• _Exercise aim_
Print only the lines from the one with "Close the Settings window" through the end of the data, exactly, and please omit pictures.

• _Data extracts_
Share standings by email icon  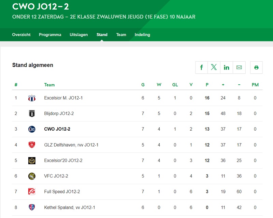tap(239, 67)
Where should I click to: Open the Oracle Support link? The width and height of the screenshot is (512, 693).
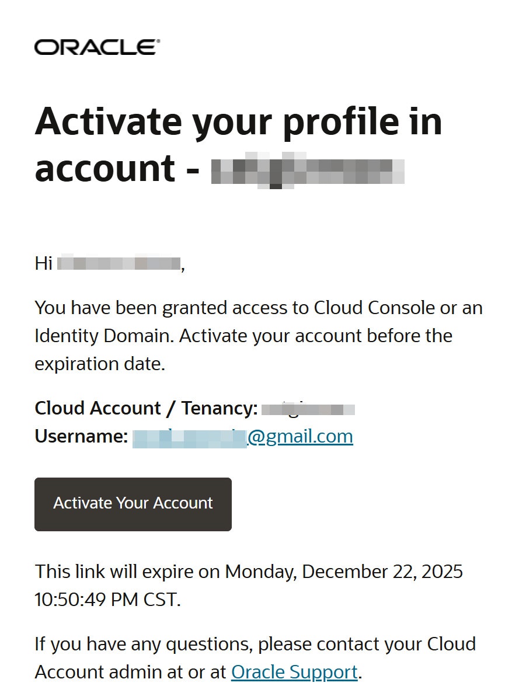tap(294, 672)
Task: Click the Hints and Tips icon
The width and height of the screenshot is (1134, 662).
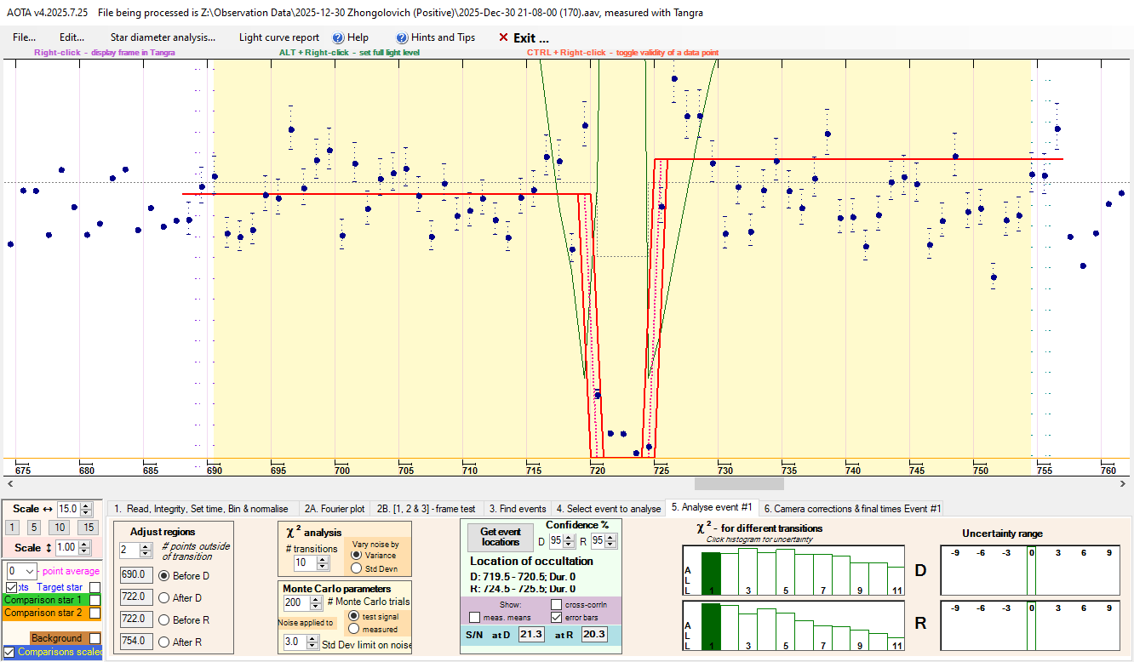Action: click(402, 37)
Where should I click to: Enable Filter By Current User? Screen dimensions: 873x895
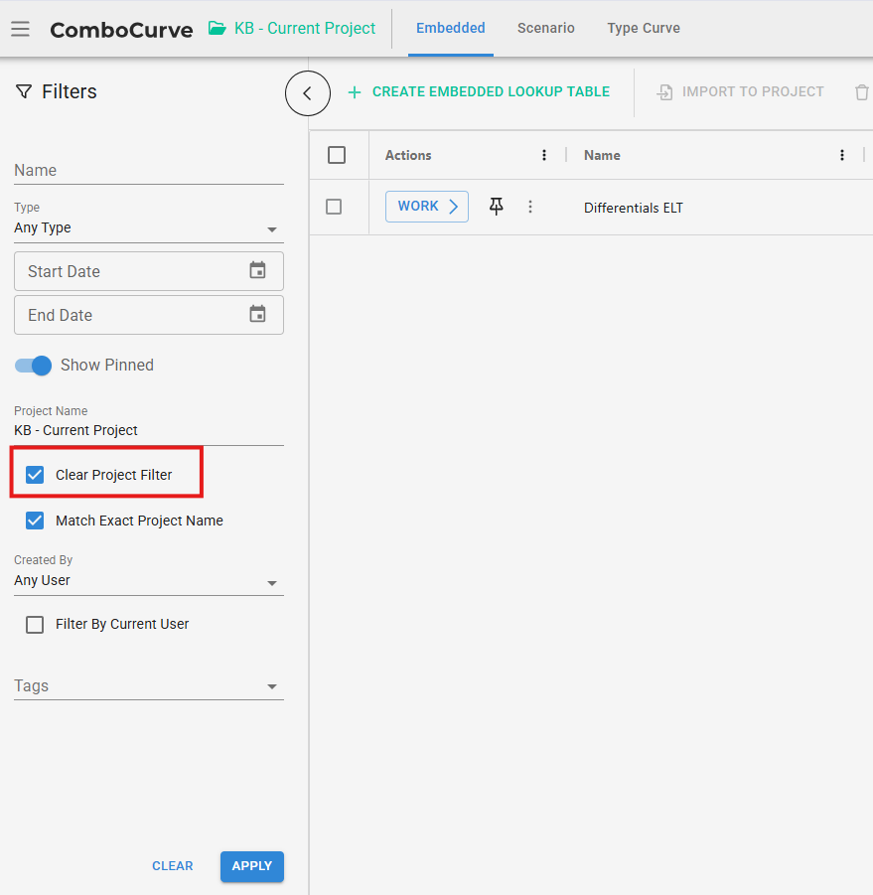point(35,625)
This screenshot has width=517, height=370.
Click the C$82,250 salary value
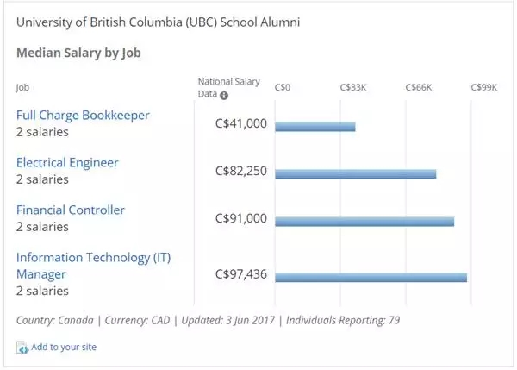[240, 172]
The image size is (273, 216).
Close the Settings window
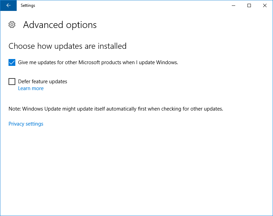[x=265, y=5]
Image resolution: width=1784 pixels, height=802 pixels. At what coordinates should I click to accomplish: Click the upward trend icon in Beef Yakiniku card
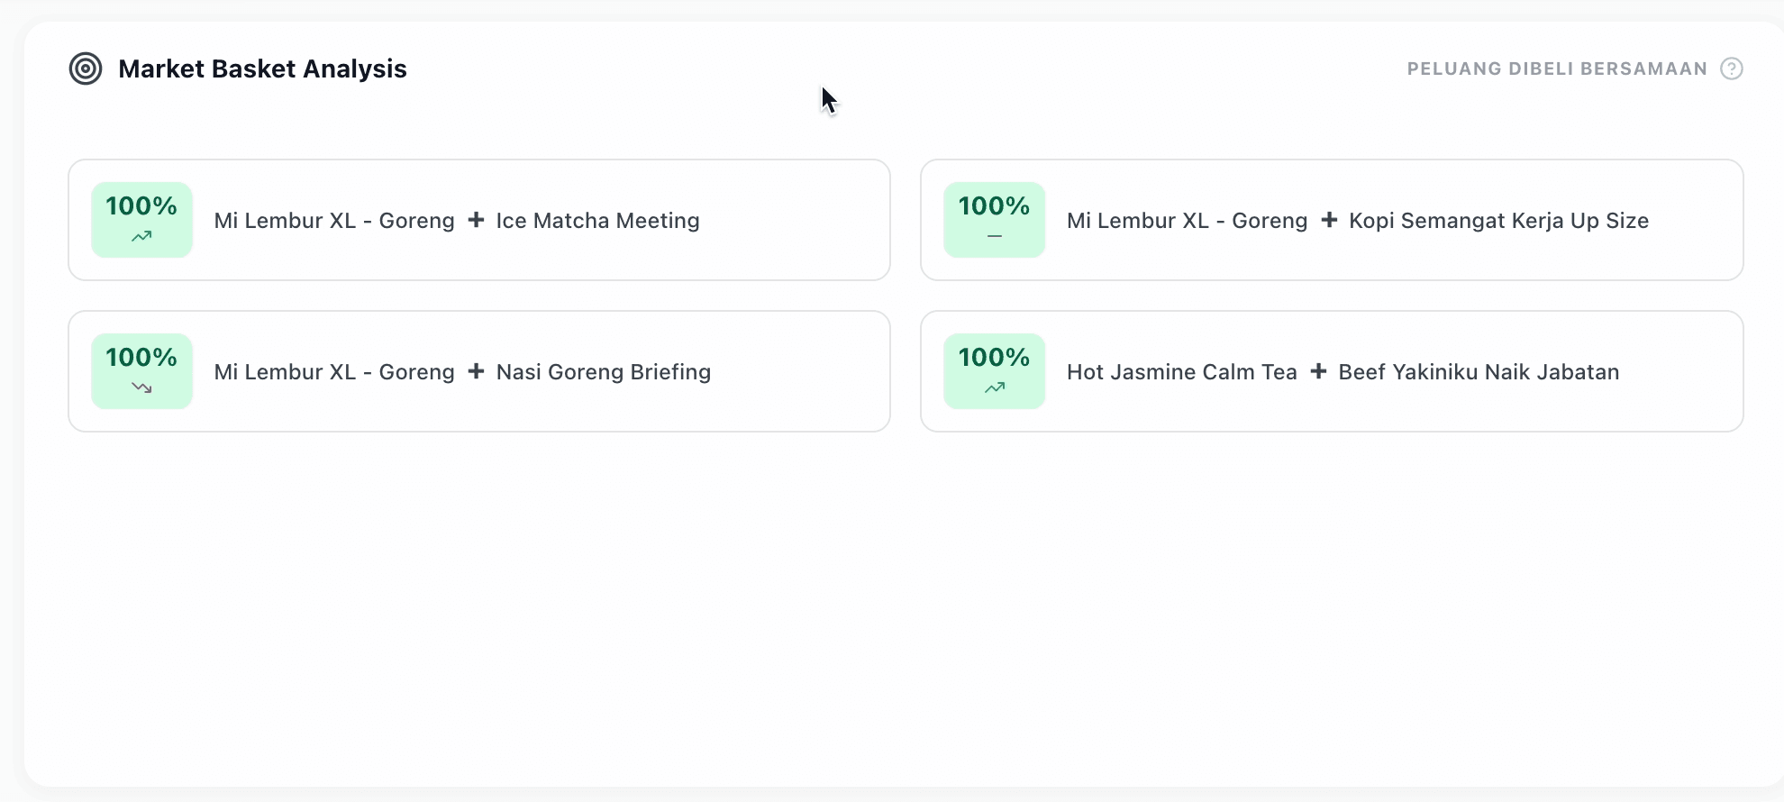[x=994, y=388]
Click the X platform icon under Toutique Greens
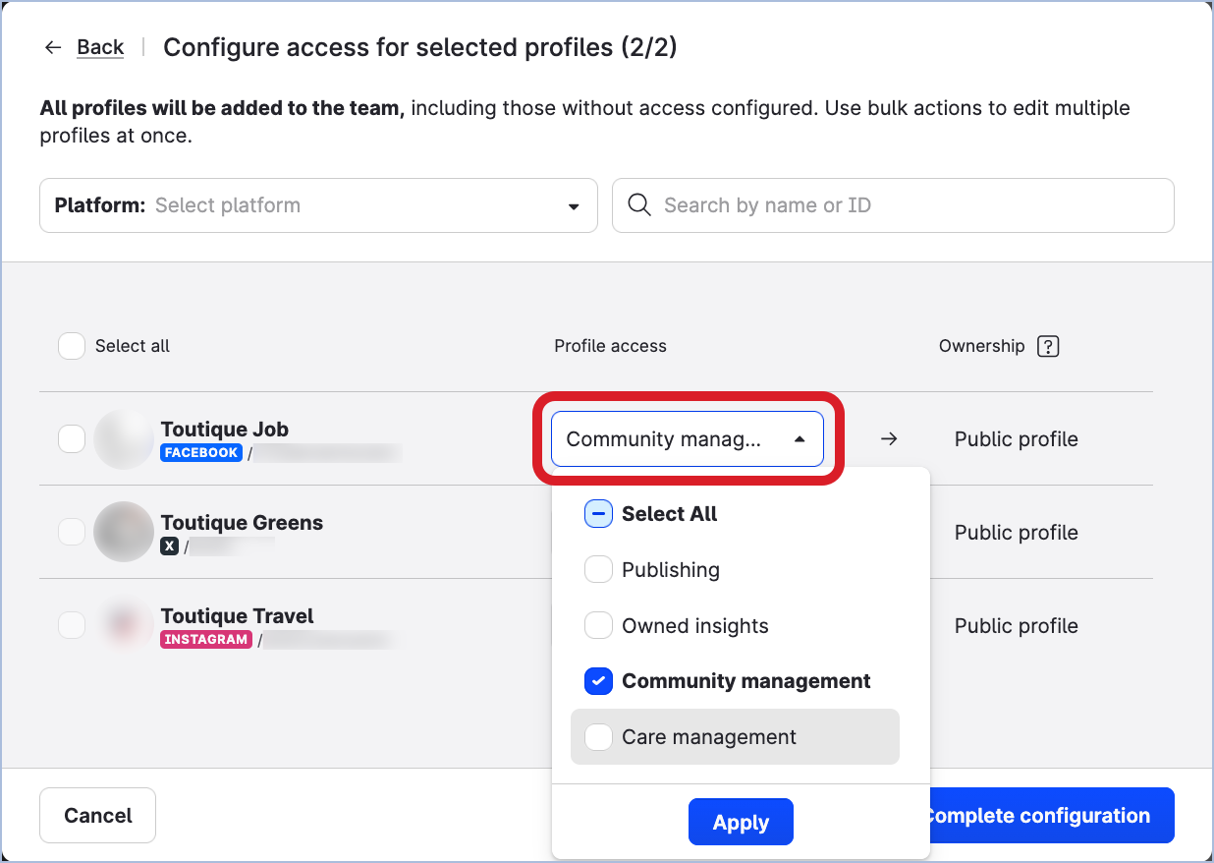 (170, 547)
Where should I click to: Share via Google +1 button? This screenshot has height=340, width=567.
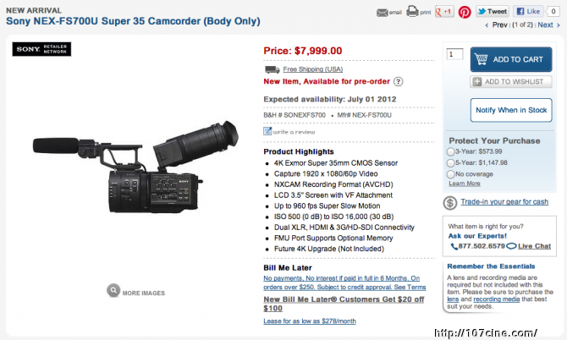click(444, 12)
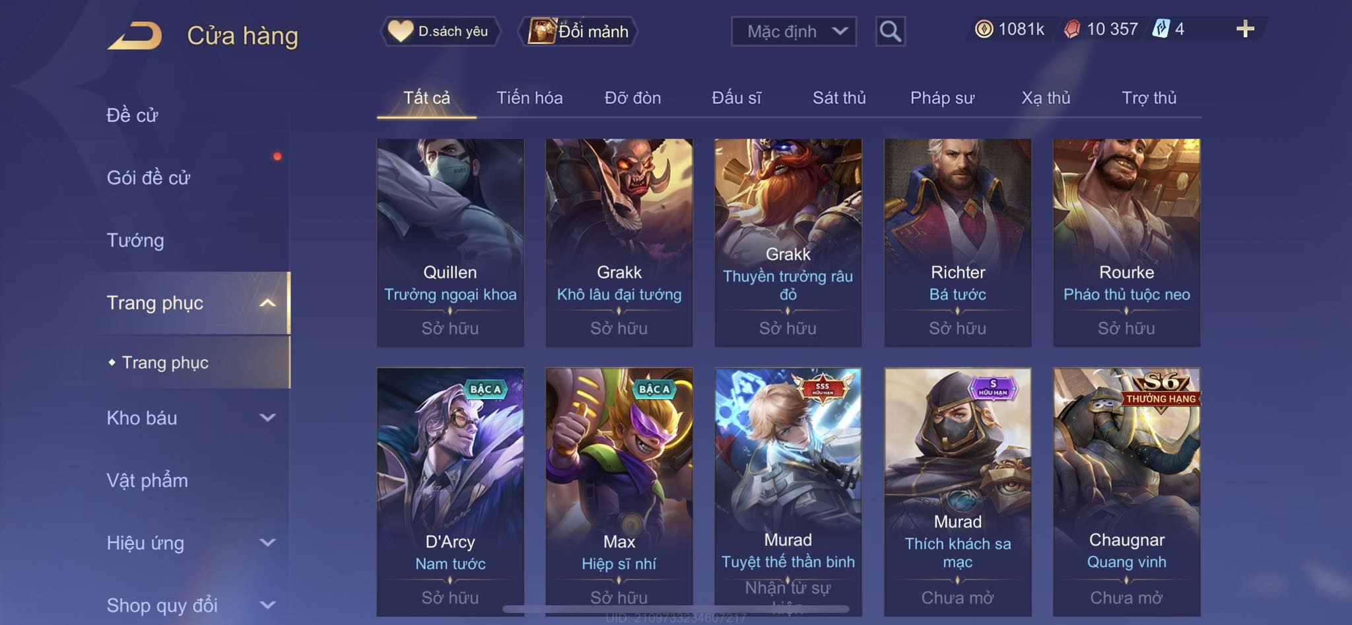The image size is (1352, 625).
Task: Switch to the Pháp sư tab
Action: 942,98
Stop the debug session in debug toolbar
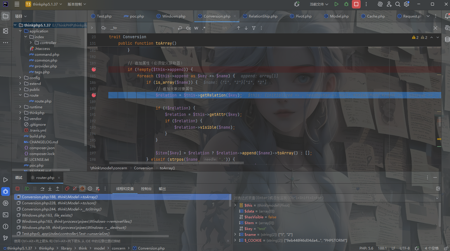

• _Answer box_
Close the Settings window
[x=265, y=5]
Image resolution: width=1784 pixels, height=802 pixels. At what coordinates should I click to accomplish: Click the upward trend icon in Beef Yakiniku card
[x=994, y=388]
Click the X platform icon under Toutique Greens
 (170, 547)
Where should I click to: Share via Google +1 button? This screenshot has height=340, width=567.
click(444, 12)
The image size is (1352, 625).
Task: Switch to the Pháp sư tab
Action: 942,98
Stop the debug session in debug toolbar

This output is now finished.